Supreme Court justice and Mahoning native Judi French speaks toTCTC students


By Ed Runyan

runyan@vindy.com

CHAMPION

The one Mahoning County native on the Ohio Supreme Court frequently goes by Judi, even though the state’s highest court is steeped in formality and tradition.

Judith L. French, a 1980 Sebring McKinley High School graduate who’s been a justice for two years, showed students at Trumbull Career and Technical Center that she’s anything but stuffy during a presentation Friday at their school.

She took pictures with many of the girls, even a selfie or two, and was as accommodating and informal as anyone could ask.

The daughter of a schoolteacher, she spent most of her hour with the school’s four government classes answering their questions.

She explained the difference between the type of Ohio judge who works alone at the county and municipal level compared with appeals court and Supreme Court judges, who work as part of a panel.

She shared insights into the traditions the Supreme Court follows, such as the newest justices sitting in the farthest outside seats in the courtroom and showing deference to the more-senior justices when both individuals want to speak at the same time.

She explained that a marble is drawn from a leather bottle to determine which justice among the majority will write an opinion in a specific case. It means that the person writing for the majority doesn’t ask for that task and isn’t chosen for it based on his or her views, she said.

She wrote the majority opinion last month on a case with much local significance because of its impact on communities with gas and oil drilling and brine-injection activity.

She wrote that the Ohio Department of Natural Resources has the “sole and exclusive authority” to regulate the state’s gas and oil industry, despite attempts by communities such as Munroe Falls to establish their own rules.

More decisions relating to the industry will be forthcoming, she added.

“The oil and gas industry is huge.
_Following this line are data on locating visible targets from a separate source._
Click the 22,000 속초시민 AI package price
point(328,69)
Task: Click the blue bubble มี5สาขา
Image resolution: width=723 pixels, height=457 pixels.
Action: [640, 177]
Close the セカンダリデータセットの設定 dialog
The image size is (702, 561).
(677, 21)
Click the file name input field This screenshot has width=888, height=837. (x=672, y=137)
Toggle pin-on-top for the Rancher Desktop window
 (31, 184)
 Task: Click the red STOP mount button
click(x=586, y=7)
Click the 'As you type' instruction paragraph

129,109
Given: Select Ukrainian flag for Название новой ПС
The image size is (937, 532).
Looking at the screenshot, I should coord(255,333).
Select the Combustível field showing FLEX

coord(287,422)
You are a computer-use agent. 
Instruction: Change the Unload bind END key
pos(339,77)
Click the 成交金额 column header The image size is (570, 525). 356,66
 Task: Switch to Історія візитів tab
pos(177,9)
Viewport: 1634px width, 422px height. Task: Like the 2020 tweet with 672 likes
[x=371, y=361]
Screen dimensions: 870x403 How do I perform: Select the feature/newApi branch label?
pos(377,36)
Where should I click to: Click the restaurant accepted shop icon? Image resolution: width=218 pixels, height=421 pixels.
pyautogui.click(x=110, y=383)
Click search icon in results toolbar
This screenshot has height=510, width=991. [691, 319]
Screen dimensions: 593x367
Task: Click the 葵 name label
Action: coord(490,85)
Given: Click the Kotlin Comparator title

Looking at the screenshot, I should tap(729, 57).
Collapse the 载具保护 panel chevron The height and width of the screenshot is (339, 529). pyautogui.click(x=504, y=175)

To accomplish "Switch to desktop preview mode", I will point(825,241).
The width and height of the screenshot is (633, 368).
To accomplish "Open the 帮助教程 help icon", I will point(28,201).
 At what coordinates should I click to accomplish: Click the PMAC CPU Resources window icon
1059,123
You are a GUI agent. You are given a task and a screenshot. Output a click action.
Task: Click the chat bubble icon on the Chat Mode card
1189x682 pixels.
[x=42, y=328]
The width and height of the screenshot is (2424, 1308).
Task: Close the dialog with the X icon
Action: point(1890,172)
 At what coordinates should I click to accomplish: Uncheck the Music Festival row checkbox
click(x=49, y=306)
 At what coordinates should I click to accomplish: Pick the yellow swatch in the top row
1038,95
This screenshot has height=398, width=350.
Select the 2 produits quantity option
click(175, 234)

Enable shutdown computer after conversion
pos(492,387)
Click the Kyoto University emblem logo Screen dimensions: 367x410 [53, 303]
It’s going to dominate the docket,” she said. “It’s really important to the state economically and also raises issues that have never been decided before.”

A wave of “property issues” is among the likely questions the court will review in the coming years, she said.

Justice French, a Republican and the only one of the seven justices who lives in Columbus, has not resided in the Mahoning Valley since she left Sebring after high school to attend Ohio State University.

But seeing aspects of the whole state has given her an appreciation for the “great teachers” she had in school, she said.

“When I come to Northeast Ohio, it feels like home,” she said, adding that she still has many relatives in Salem, Alliance and Sebring.